Closed hsluoyz closed 4 years ago
My understanding is that the workflow software we're adopting will commit changes back to the project. Even if translation tweaks are modified outside of git, one of us still has to commit it, right?
What I mean is that direct modifications to the locale files are one of the most frequent tweaks made by end users. (We do have the custom locale plugin to help avoid this, but it's not universally used, nor very well polished.)
Ahh..... hmm. What about a cached file that could be cleared through the admin like template/css cache?
A PHP data cache would be fine, much as we already have for locale XML; the existing data reset tool would work for that as well. It would be a chance in expectations, though. If we synchronize it with the move to XLIFF, it might be something we could tuck into a new workflow without needing a second round of disruptions...

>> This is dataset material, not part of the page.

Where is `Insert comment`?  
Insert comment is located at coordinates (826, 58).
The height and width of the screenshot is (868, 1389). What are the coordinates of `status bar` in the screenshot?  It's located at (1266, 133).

Files don't necessarily have to be combined into one in order to load them automatically -- either at once or on-demand. For example, an index could link keys to files and they could be loaded when an unloaded key is requested.
Thanks Nate. I didn't thought in this. :+1:
My understanding is that the workflow software we're adopting will commit changes back to the project. Even if translation tweaks are modified outside of git, one of us still has to commit it, right?
To clarify this: Yes, "commit back/forward to/from project" is one of the main goals the translation server needs to accomplish automatically, but... what else can be "done outside git"? I mean, changes will be in the translation server (by translators) or in git (by developers), isn't it?
A PHP data cache would be fine, much as we already have for locale XML; the existing data reset tool would work for that as well. It would be a chance in expectations, though. If we synchronize it with the move to XLIFF, it might be something we could tuck into a new workflow without needing a second round of disruptions...
Sorry... I'm completely lost here. @asmecher do you think you can simplify this for dummies? If is not possible... no worry. I can perfectly live without knowing about this. :-)
The remaining problems will probably be resolved by adopting crowdin et al.
Thanks @jonasraoni for your "two cents". They make sense to me but let's see what dev guys say. :-)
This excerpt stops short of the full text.